The only thing standing in the way of Hitler’s plan was the RAF Fighter Command, specifically its Hurricane and Spitfire squadrons. Fighter Command apparently recognized that the Spitfire was the better suited of the two to dogfighting and established tactics under which Hurricanes would be vectored against bombers and the Spitfires against fighters. The RAF fighter pilots, those who flew Hurricanes and Spitfires alike, were on constant alert throughout the weeks of the intense German attacks, often standing by in their cockpits where they awaited the call to scramble.
Once a squadron became airborne, it immediately fell under the direction of the RAF ground controllers, many of them young women, who vectored them into position for an attack. There was a controversy over tactics between the two senior fighter commanders, as 12 Group Commander Air Vice Marshal Trafford Leigh-Mallory preferred the “big wing” concept of assembling his fighters in strength. The problem was that assembling the formations took time—time during which the German bomber formations penetrated deeper into British airspace and were often able to drop their bombs before they could be intercepted.
******************************
*Short exercise 1*: Translate this sentence from the passage on RAF Fighter Command into Spanish: "Once a squadron became airborne, it immediately fell under the direction of the RAF ground controllers, many of them young women, who vectored them into position for an attack."
*Short exercise 2*: Write one more paragraph that carries the passage on RAF Fighter Command forward from its final sentence.

(Entries for locating words and elements)
******************************
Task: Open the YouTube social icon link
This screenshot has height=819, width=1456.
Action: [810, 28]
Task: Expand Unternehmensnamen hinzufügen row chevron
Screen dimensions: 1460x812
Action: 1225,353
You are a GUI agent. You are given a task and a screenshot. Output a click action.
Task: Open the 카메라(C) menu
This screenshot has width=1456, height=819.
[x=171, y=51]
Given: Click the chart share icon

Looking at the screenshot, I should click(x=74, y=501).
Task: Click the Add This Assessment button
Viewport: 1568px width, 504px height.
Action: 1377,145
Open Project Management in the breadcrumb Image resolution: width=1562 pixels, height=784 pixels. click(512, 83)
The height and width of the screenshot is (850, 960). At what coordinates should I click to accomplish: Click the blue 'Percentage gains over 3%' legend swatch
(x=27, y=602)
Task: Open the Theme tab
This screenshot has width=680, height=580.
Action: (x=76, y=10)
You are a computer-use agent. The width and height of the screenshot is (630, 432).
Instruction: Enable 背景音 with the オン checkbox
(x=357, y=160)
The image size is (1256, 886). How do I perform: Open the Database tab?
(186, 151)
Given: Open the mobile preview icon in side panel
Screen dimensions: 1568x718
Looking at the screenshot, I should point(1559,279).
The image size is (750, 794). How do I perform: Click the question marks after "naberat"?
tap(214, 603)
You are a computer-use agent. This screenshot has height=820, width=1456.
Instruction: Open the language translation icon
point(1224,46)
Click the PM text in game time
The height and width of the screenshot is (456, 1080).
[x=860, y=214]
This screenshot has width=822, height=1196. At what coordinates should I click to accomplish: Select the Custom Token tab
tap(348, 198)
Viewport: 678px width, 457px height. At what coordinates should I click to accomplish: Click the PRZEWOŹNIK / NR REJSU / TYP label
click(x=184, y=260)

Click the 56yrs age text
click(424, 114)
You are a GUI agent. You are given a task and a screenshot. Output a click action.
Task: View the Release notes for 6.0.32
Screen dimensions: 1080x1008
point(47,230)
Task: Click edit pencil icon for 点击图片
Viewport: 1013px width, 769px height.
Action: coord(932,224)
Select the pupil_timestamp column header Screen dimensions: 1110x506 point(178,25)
******************************
*Expected output 1*: Una vez que un escuadrón despegaba, quedaba de inmediato bajo la dirección de los controladores de tierra de la RAF, entre los cuales había muchas mujeres jóvenes, que lo guiaban hasta su posición para un ataque.

*Expected output 2*:
Air Vice Marshal Keith Park commanded 11 Group, and it was in his area that most of the attacks were taking place. He was often frustrated because 12 Group was not quick to respond when called on to contribute fighters to the battle. In spite of the command problems, RAF Fighter Command managed to prevail, inflicting heavy losses against the Luftwaffe bombers, until they finally reached the point that Germany could no longer endure them. The German bomber commanders elected to discontinue daylight attacks against English targets and turned to night raids. Credit for the British victory was shared by the Hurricane and Spitfire pilots.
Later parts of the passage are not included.